Prices at the wholesale level edged up only 1.8 percent in 1985, contributing to the nation's smallest three-year inflation rate in 20 years, the Labor Department reported yesterday.
The small increase in the producer price index last month nearly matched the 1.7 percent rise in 1984, with the help of restrained food and energy prices most of the year. For 1983, the rise was only 0.6 percent.
Food prices, which had climbed 3.5 percent in 1984, dropped most of last year before rising sharply in the last three months, Labor said. Consumer energy prices fell 4.1 percent in 1984 and were virtually at the same level at the end of 1985 as at the end of the previous year.
In December, producer prices rose 0.4 percent following increases of 0.8 percent in November and 0.9 percent in October. The slowdown last month was because of smaller increases in food and energy costs, Labor said.
President Reagan has made reducing inflation one of the major goals of his administration. Prices at the consumer level rose 3.2 percent last year through November, following a 4 percent rate of increase for all of 1984.
At the White House, presidential spokesman Larry Speakes said yesterday that the producer price report showed "a remarkable record of low inflation."

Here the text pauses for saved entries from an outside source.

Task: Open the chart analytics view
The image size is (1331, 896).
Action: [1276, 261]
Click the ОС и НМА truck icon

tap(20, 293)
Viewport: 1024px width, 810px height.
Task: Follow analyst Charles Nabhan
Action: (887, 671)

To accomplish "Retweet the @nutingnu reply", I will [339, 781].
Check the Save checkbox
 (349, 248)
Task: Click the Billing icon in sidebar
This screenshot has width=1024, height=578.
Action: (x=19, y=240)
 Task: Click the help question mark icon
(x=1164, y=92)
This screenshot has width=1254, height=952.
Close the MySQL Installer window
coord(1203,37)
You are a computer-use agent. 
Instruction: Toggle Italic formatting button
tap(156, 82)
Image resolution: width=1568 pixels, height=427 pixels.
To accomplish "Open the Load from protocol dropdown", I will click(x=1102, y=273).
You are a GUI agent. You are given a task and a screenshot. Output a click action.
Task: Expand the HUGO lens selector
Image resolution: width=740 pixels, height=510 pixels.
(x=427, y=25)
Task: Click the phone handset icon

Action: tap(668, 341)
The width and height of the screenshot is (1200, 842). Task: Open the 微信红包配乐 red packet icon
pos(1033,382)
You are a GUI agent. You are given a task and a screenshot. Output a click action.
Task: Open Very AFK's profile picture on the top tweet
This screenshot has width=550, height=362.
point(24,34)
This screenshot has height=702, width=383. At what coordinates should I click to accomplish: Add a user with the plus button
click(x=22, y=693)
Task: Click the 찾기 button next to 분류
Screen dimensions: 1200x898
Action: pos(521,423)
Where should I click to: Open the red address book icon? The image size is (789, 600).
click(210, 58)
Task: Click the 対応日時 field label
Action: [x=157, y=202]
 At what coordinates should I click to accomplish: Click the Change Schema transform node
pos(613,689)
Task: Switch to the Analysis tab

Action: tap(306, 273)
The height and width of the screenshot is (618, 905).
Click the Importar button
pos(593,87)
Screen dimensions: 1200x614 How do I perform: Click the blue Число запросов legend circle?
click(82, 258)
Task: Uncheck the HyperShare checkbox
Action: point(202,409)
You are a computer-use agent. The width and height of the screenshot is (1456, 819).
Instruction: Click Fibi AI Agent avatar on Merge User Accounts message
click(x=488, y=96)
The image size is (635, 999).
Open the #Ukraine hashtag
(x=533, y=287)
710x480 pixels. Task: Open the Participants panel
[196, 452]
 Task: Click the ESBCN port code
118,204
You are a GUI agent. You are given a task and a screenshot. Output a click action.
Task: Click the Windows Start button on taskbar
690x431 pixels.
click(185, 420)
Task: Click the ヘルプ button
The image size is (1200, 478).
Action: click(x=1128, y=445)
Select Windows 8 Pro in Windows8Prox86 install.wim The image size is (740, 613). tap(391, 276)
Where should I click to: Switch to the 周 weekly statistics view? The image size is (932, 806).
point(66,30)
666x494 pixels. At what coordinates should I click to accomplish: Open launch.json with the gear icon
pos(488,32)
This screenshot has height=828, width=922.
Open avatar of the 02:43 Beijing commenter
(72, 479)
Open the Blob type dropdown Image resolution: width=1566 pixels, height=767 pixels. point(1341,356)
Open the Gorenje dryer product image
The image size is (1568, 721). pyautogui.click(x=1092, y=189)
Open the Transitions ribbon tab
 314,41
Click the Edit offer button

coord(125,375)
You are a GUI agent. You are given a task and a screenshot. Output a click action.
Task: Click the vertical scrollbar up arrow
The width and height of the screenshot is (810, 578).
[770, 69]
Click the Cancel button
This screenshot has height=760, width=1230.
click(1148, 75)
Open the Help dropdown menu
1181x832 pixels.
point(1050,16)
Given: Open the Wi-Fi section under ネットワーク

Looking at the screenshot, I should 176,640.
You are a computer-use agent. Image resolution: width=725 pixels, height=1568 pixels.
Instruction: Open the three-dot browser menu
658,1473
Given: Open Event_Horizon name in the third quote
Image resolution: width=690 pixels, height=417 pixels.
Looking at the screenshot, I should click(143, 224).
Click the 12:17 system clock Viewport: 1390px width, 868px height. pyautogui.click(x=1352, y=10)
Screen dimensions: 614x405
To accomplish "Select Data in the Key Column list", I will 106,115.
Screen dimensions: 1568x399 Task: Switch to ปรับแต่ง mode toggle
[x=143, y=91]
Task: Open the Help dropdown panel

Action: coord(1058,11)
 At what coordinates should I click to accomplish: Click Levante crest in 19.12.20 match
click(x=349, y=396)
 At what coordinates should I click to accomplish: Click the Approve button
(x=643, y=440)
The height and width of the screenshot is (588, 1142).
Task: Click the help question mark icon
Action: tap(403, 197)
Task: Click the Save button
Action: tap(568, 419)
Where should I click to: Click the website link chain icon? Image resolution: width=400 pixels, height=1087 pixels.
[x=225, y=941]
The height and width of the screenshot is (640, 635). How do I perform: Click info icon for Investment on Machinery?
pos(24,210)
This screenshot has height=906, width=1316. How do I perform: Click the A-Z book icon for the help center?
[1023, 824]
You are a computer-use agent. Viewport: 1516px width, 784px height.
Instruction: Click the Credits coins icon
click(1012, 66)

Many private economists said they don't expect a reacceleration of inflation this year and that, after temporary increases in the past three months, increases in food and energy prices should moderate.
"You're going to see food prices in 1986 grow much more slowly than they have been in the last couple of months," said Lawrence Chimerine, chief economist for Chase Econometrics. "It will not be a factor in inflation in 1986.
"If oil prices keep softening, as we think they will, we'll probably see crude refined product prices softening in the spring," Chimerine said. "You're going to get these couple of months of blips" in some areas such as food and energy. "They are basic interruptions in a basic trend of flat prices in these areas."
Economists have said that a possible influence on inflation could be the decline in the value of the dollar, which has fallen more than 20 percent since last February. A decline in the dollar's value tends to make imports more expensive. Higher-priced imports also tend to remove pressures on domestic companies to keep prices low.
However, economists said that although some companies, notably Japanese consumer electronics and automobile concerns, have raised prices, inflation has not taken off and is not expected to for the next 12 months.
The government measures price increases at three stages of production: crude, or raw, materials; intermediate, and finished goods. The price changes in finished goods, reflected in the PPI, generally are passed along to consumers several months later.
Although the increases in food and energy costs were somewhat volatile last year, the index excluding those two components rose a modest 2.7 percent, following a 2.1 percent increase in 1984, suggesting that there are no other areas likely to accelerate inflation.
Prices at the crude level fell 5.5 percent during 1985, the largest annual decline since 1952, the Labor Department said. The index for intermediate goods also fell 0.3 percent last year, following a 1.3 percent increase in 1984.
In December, prices for finished consumer goods rose 0.5 percent following a 1.0 percent rise in November. The index for consumer foods increased 0.8 percent compared with a 1.6 percent rise in November.
Prices for beef, veal, pork and processed poultry fell "after rising considerably in both preceding months," Labor said. After jumping 12.6 percent in November, fish prices rose more slowly, Labor said.